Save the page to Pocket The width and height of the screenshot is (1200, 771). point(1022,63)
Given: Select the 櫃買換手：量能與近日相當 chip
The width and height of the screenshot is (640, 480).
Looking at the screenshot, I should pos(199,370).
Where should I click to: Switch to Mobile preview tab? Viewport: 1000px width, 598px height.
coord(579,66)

* * *

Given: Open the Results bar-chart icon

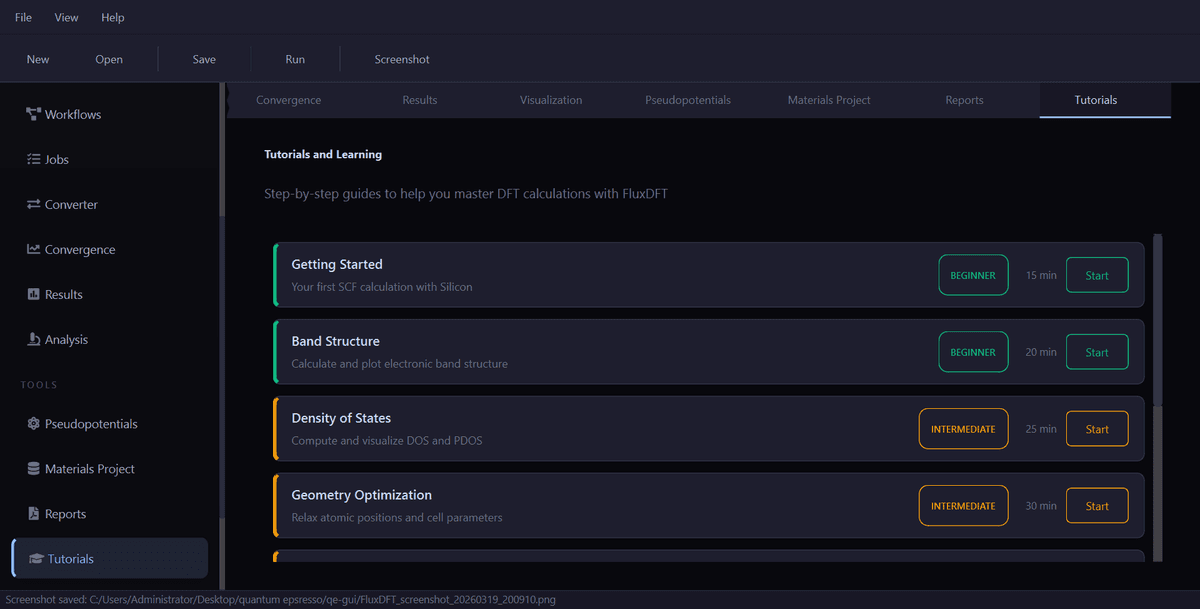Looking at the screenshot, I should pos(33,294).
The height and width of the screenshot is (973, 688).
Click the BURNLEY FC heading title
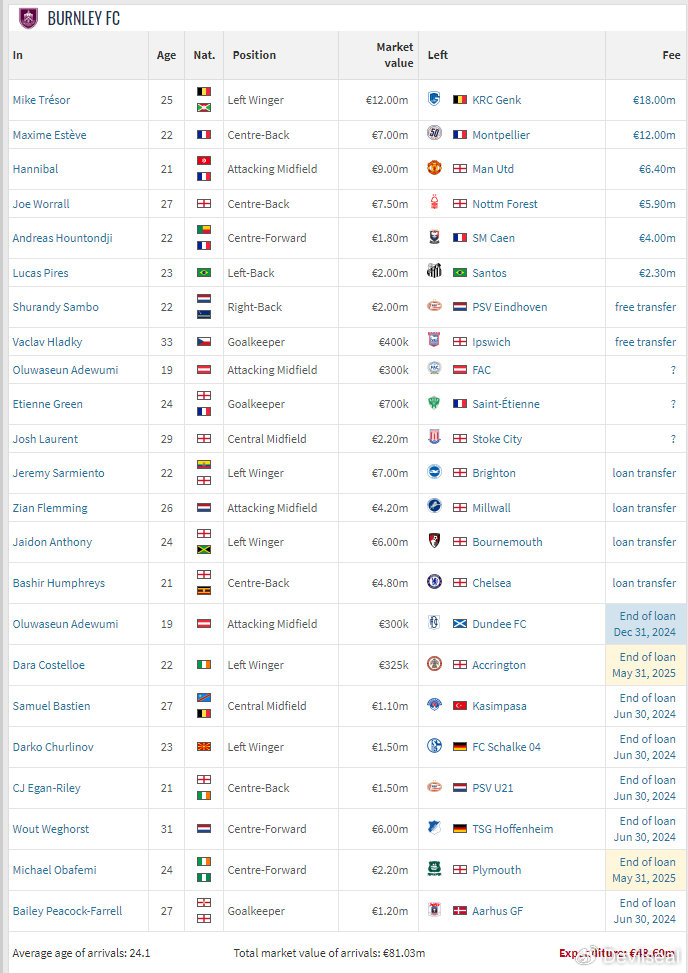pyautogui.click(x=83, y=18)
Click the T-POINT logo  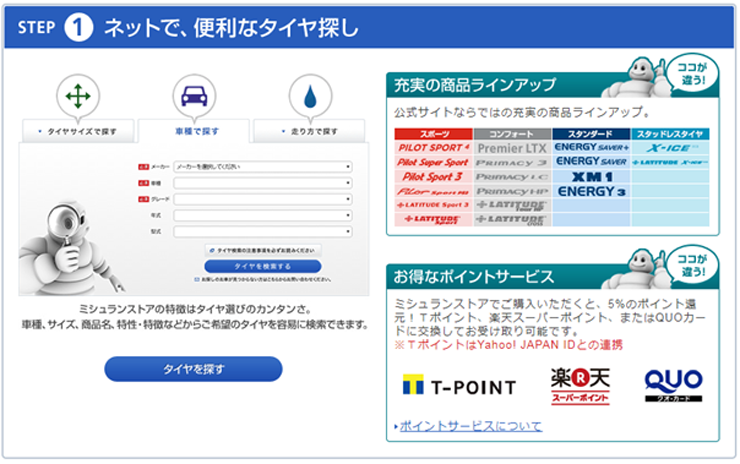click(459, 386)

> AIM OF THE TASK
Express everything from the line containing "Save the page" down to the line containing "coord(579,66)" in the records above as a Markdown table with the columns Row and Line, numbering each row and omitting blank lines.

> RESPONSE TO THE EXERCISE
| Row | Line |
|---|---|
| 1 | Save the page to Pocket The width and height of the screenshot is (1200, 771). point(1022,63) |
| 2 | Given: Select the 櫃買換手：量能與近日相當 chip |
| 3 | The width and height of the screenshot is (640, 480). |
| 4 | Looking at the screenshot, I should pos(199,370). |
| 5 | Where should I click to: Switch to Mobile preview tab? Viewport: 1000px width, 598px height. |
| 6 | coord(579,66) |